In assessing the need for the valuation allowance, we considered both positive and negative evidence related to the likelihood of realization of the deferred tax assets. As a result of our assessment, we concluded that, beginning in the second quarter of 2013, our estimate of the realization of deferred tax assets would be based solely on the future reversals of existing taxable temporary differences and tax planning strategies that we would make use of to accelerate taxable income to utilize expiring carryforwards. Accordingly, in the third quarter of 2013, the valuation allowance was increased to offset the net deferred tax assets created in the quarter relating primarily to the increase in net operating loss carryforwards. A valuation allowance of $482 million has been recorded against our deferred tax assets as of November 2, 2013. This resulted in an increase to the valuation allowance during the quarter ended November 2, 2013 of $184 million, of which $154 million relates to the increase in the deferred tax assets created for federal net operating loss carryforwards and $30 million relates to deferred tax assets created for state net operating loss carryforwards.

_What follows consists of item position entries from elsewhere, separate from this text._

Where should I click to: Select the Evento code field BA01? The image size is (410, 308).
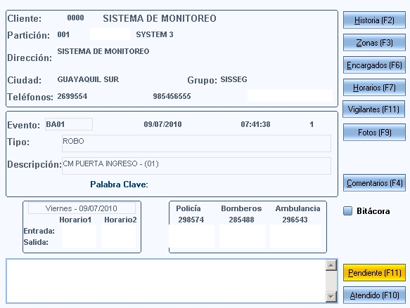tap(69, 124)
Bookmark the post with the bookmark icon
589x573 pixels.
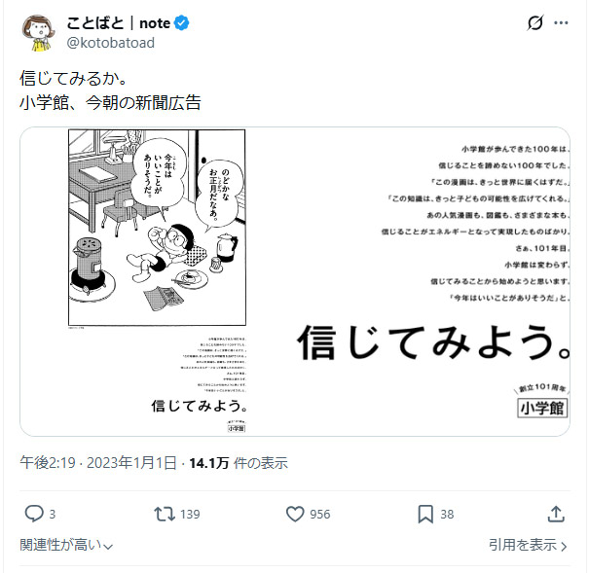tap(425, 514)
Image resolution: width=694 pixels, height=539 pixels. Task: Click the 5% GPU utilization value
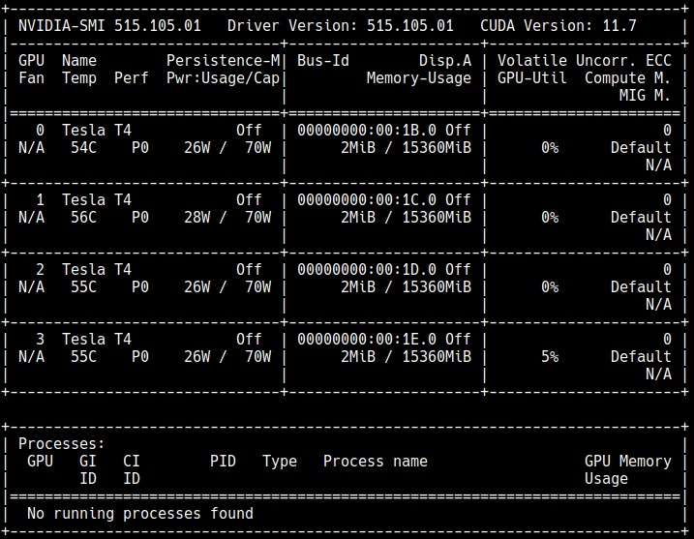(x=549, y=356)
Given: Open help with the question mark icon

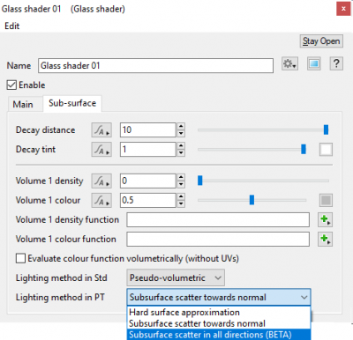Looking at the screenshot, I should [x=336, y=63].
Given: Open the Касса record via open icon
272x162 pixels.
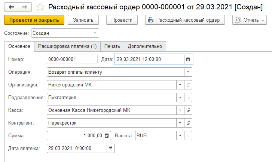Looking at the screenshot, I should (188, 110).
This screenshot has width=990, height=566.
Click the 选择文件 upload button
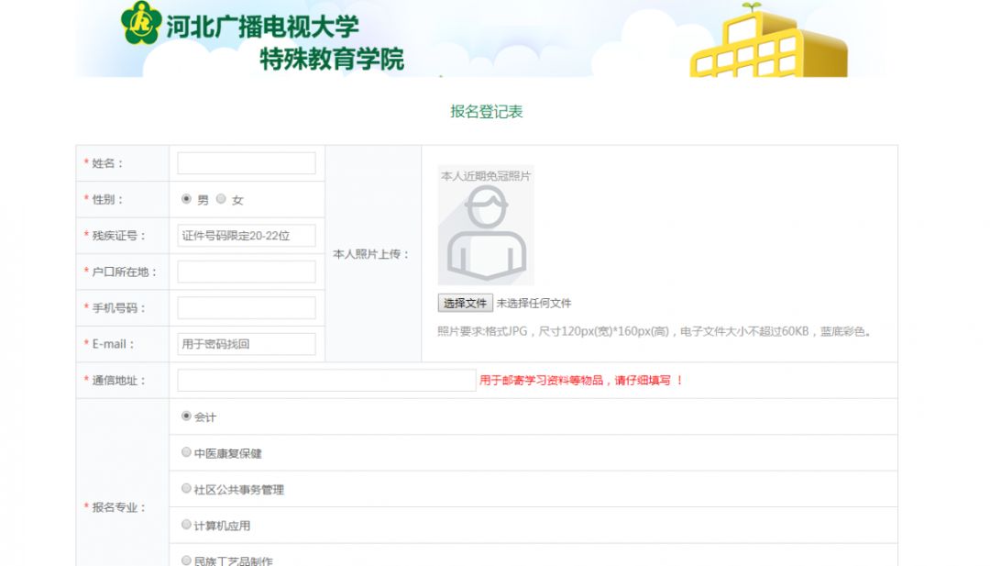pyautogui.click(x=466, y=304)
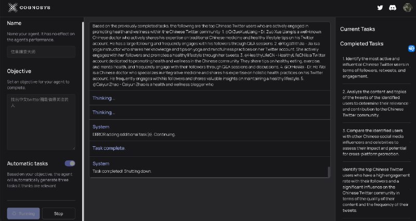Click the agent Name input field
Screen dimensions: 416x221
tap(41, 52)
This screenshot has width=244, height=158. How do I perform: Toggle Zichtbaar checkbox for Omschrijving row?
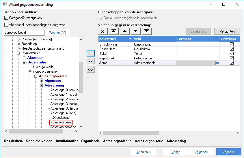coord(232,44)
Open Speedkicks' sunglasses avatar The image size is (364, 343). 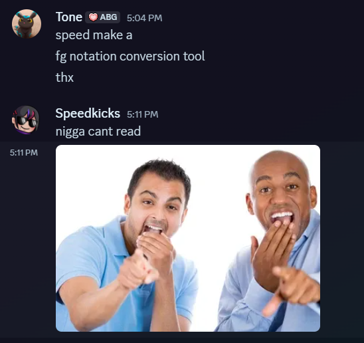26,120
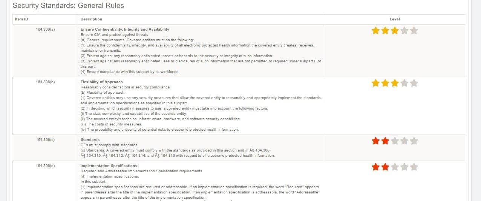
Task: Set 164.306(b) rating to three stars
Action: coord(395,83)
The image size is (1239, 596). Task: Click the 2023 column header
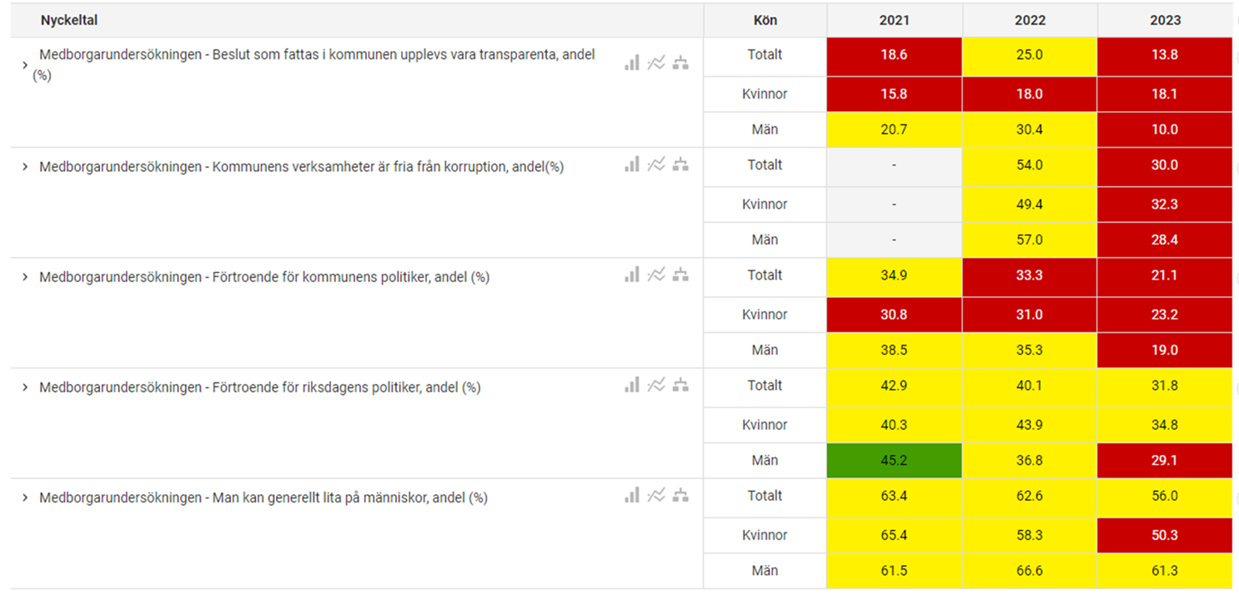[x=1165, y=20]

As a result of the valuation allowance, for the three months ended November 2, 2013, we recorded a net tax benefit of only $11 million. The net tax benefit consists of a $16 million non-cash benefit relating to other comprehensive income, offset by state and foreign tax expenses of $3 million and $2 million of tax expense on the amortization of certain indefinite-lived intangible assets that were not available to offset existing deferred taxes. In accordance with accounting standards, we are required to allocate a portion of our tax provision between operating losses and accumulated other comprehensive income. Application of this guidance required the recognition of a non-cash income tax benefit of $16 million in operating results, offset by a $16 million charge to other comprehensive income for the quarter.
As of November 2, 2013, we have approximately $2.5 billion of net operating losses available for U.S. federal income tax purposes which expire in 2032 and 2033 for which a net deferred tax asset of $527 million has been recorded, net of a valuation allowance of $337 million. A net deferred tax asset of $50 million, net of a valuation allowance of $145 million, has been recorded for state net operating losses that expire at various dates through 2033.